Es sollte n Programm zum Downloaden sein und bitte nicht irgendwo online..

Was er haben soll:
- Freeware Programm
- leichte Bedienung
- Mindestens so 20 Textboxen haben
- Checkboxen, Button´s und etc.
- Was ich mir wünschen würde, dass er ne einfache Bedienung mit SQL / MYSQL hat (hab XAMPP)
- Adminfunktion
- Am ende soll halt nur n einfacher Code / einfache Datei entstehen die einfach nur noch eingebunden werden muss
- Nach Absenden soll ne Mail an den Admin kommen

Joa das sind n paar Funktionen die man einbauen kann.


Für was brauche / will ich das?
Ich soll ne weitere Webseite machen (Schulhausaufgabe) und da will ich das eben mit einbinden.
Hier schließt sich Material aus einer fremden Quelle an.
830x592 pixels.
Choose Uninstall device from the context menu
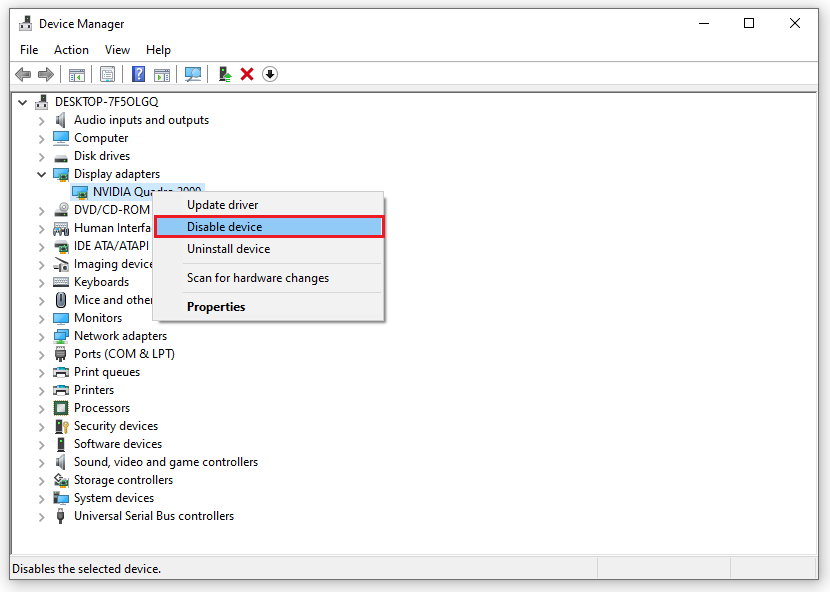(229, 248)
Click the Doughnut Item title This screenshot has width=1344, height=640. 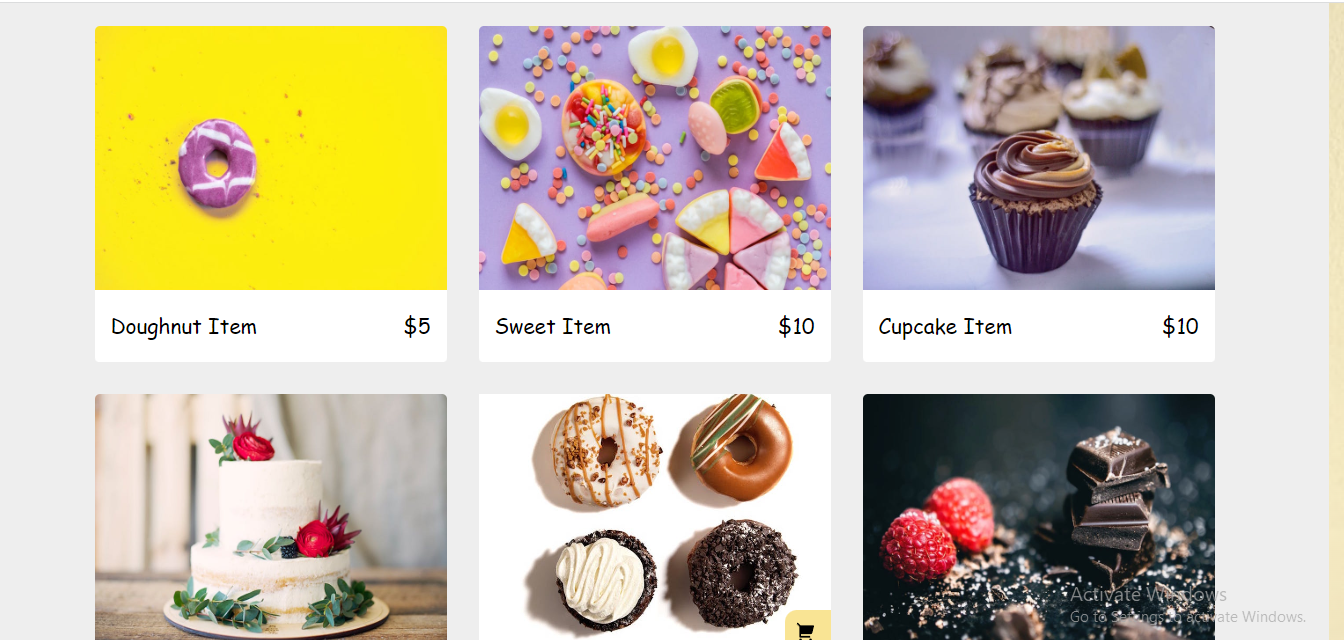(x=184, y=327)
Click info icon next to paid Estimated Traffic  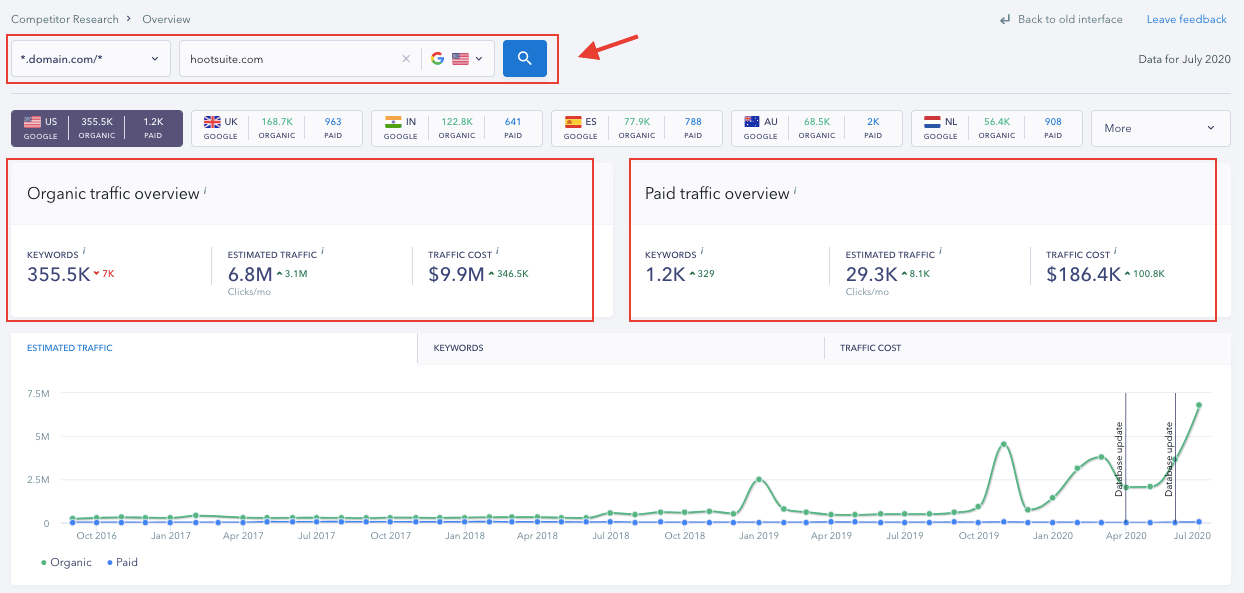click(941, 252)
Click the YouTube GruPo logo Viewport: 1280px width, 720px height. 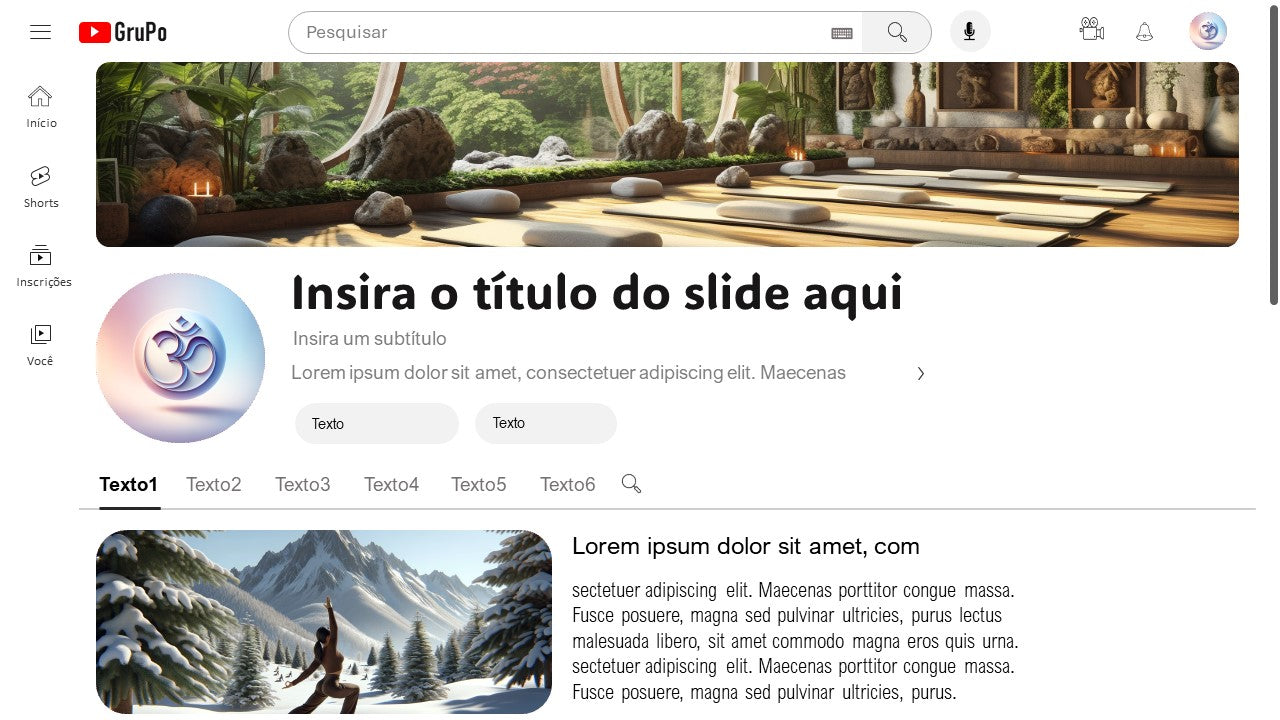click(x=123, y=32)
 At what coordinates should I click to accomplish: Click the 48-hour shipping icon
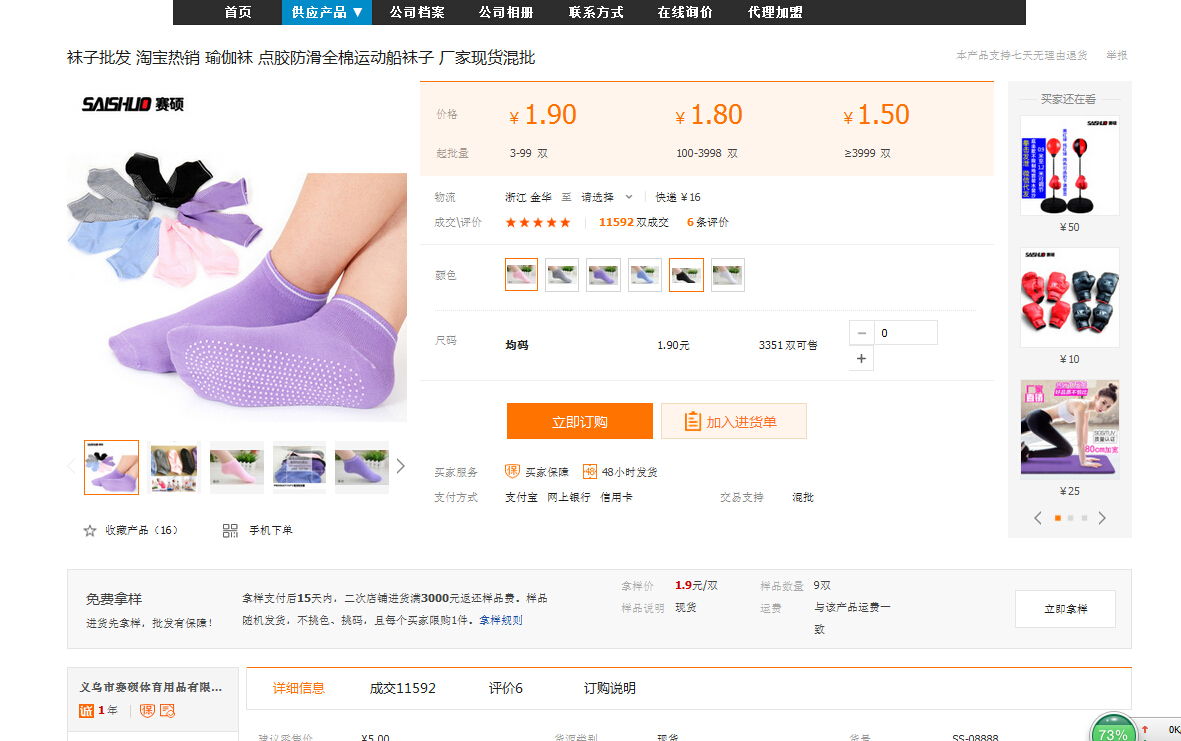coord(590,472)
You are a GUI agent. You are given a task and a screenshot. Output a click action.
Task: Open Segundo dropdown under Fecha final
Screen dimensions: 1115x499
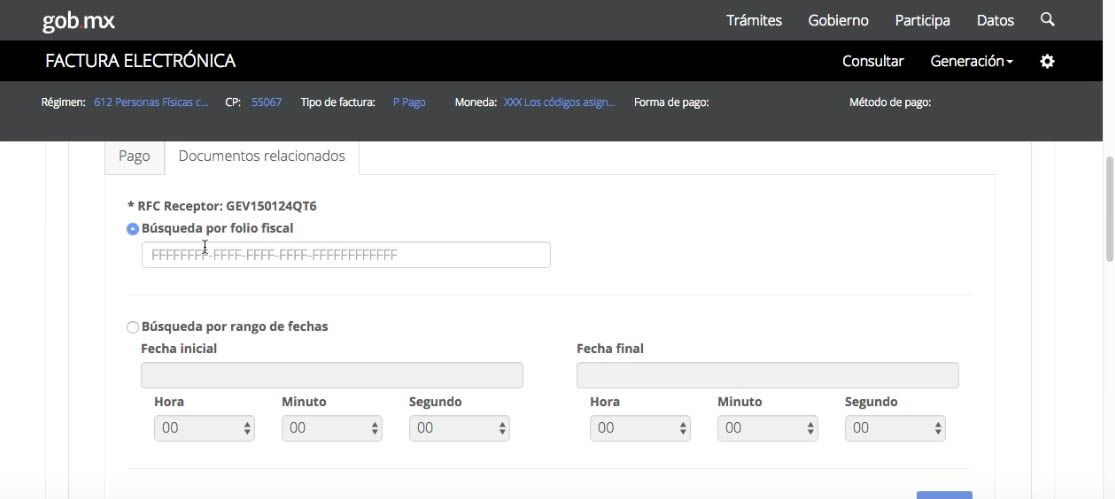[895, 428]
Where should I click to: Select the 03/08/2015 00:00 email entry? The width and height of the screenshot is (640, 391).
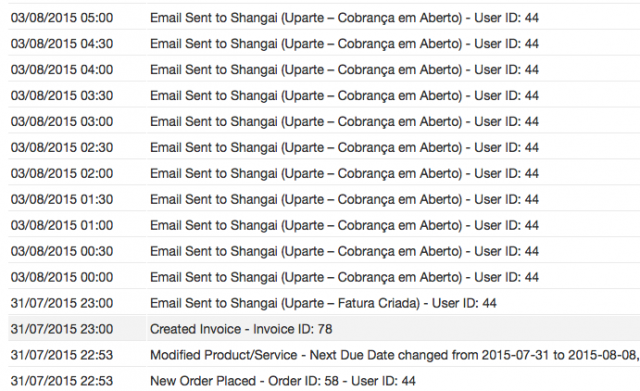(344, 277)
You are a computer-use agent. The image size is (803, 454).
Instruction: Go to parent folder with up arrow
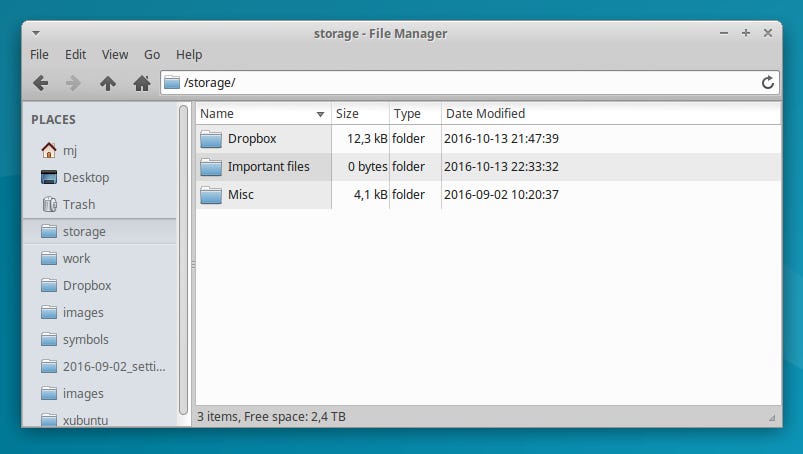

Natürlich sag ich meinem Lehrer das ich das einfach nur ausm internet geholt hab und einfach nur eingebunden hab.
Achja, und das alles wird 100% Lokal bleiben. Es wird nichts davon ins Netz gelangen.


Ich hoffe Ihr könnt mir weiterhelfen 


Mfg
HeaDHunteR


// Edit: Sry, ich meinte n Formular Generator für ein Kontaktformular -.-


----------



## Mainclain (12. November 2010)

Wäre das ganze nicht eher unter HTML bzw PHP einzuordnen?

Dann noch:
- Was ich mir wünschen würde, dass er ne einfache Bedienung mit SQL / MYSQL hat (hab XAMPP)
Was genau soll mit MySQL bedient werden?

- Adminfunktion
Welche Adminfunktion? Was braucht ein Kontaktformular eine Adminfunktion?

- Am ende soll halt nur n einfacher Code / einfache Datei entstehen die einfach nur noch eingebunden werden muss
Worin eingebunden? Was für Datein? Oder willst du ein Programm das dir Automatisch PHP-Code, datenbankeinträge und HTML fertig macht? Das wirst du wohl nicht bekommen, kenne zumindest nichts was sowas einfach machen könnte xD

- Nach Absenden soll ne Mail an den Admin kommen
Gut das ist dann sicher fürn Kontaktformular, ja da solltest du dich vll mal in PHP reinlesen 


Scripts für Kontaktformulare gibts im großen weiten Internet genug.
http://www.webdesign.rudomazin.de/scripte/kostenlose/kontaktformular-script.html

Dort ist ein Beispiel, darunter befindet sich der komplette PHP-Quellcode.


----------